The Texas governor was responding to an opinion piece the Kentucky Republican wrote in The Wall Street Journal
explaining why he believes the United States should stay out of the situation in Iraq.
Perry said that Obama's policies have "led us to this dangerous point" in Iraq, but that Paul's isolationism "would compound the threat of terrorism even further."
Paul replied in an opinion piece published by Politico saying that Perry mischaracterized his views and that "some of Perry's solutions for the current chaos in Iraq aren't much different from what I've proposed."
However, Paul defended his position and said that Perry was "doubling down on formulas that haven't worked, parroting rhetoric that doesn't make sense and reinforcing petulant attitudes that have cost our nation a great deal."
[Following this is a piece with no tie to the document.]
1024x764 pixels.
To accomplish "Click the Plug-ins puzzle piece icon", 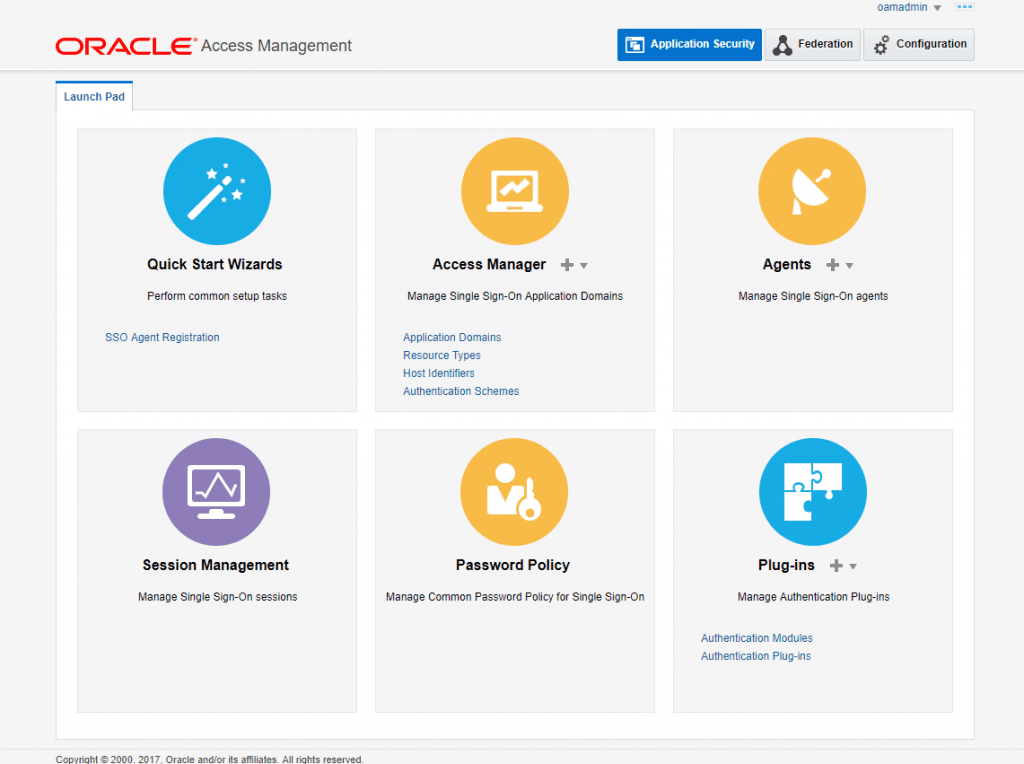I will tap(812, 492).
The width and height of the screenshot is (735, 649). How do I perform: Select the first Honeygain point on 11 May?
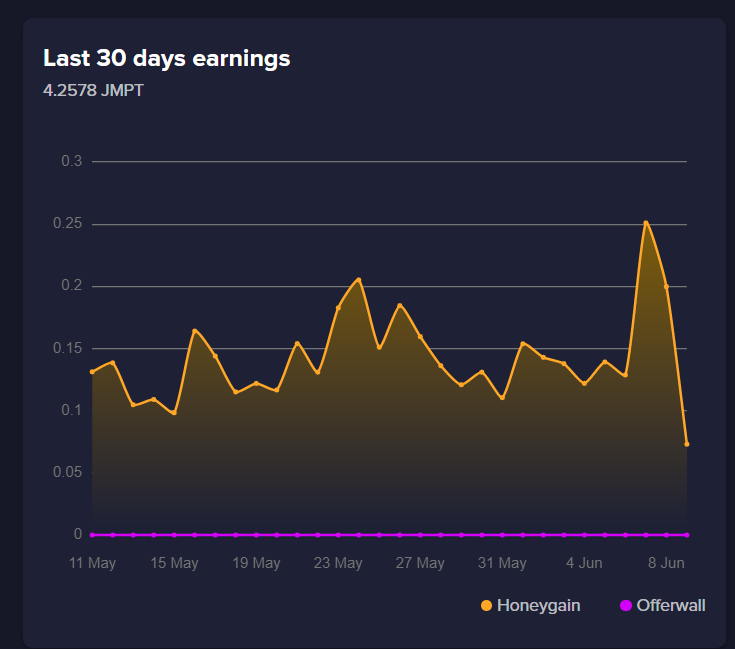click(92, 372)
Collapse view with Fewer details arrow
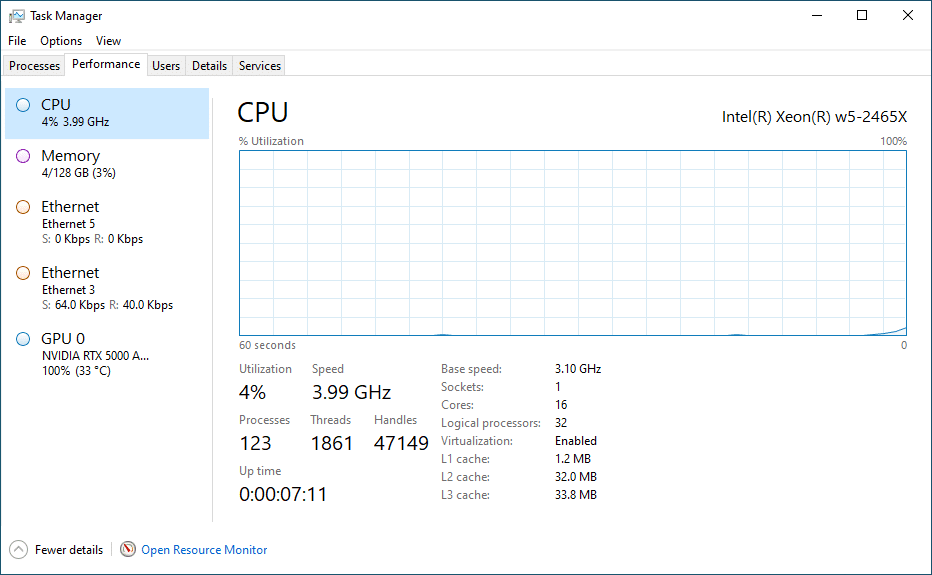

"Rand Paul did not allow Rick Perry's presumptions that he's an isolationist and charges that he's the wrong way on foreign policy," Conway explained.
"Rand Paul did not allowed it to go unanswered – he went to Politico and wrote an op-ed in response and essentially said look 'I, Rand Paul, believe that the first duty of this nation – of the federal government – is to protect the nation and that includes having armaments, having a well-heeled military," she said.
"What he doesn't support is going back into Iraq – is sending our sons and daughters to war. He says the bar for sending our sons and daughters into war ought to be higher," the founder and president of The Polling Company added.
"If people are going to throw around pejoratives like isolationist, then they ought to reevaluate and listen very closely to Rand Paul," she added.
"I think the fear for many neocons and many establishment Republicans is frankly that the public is more on the Rand Paul side of foreign policy than on their side."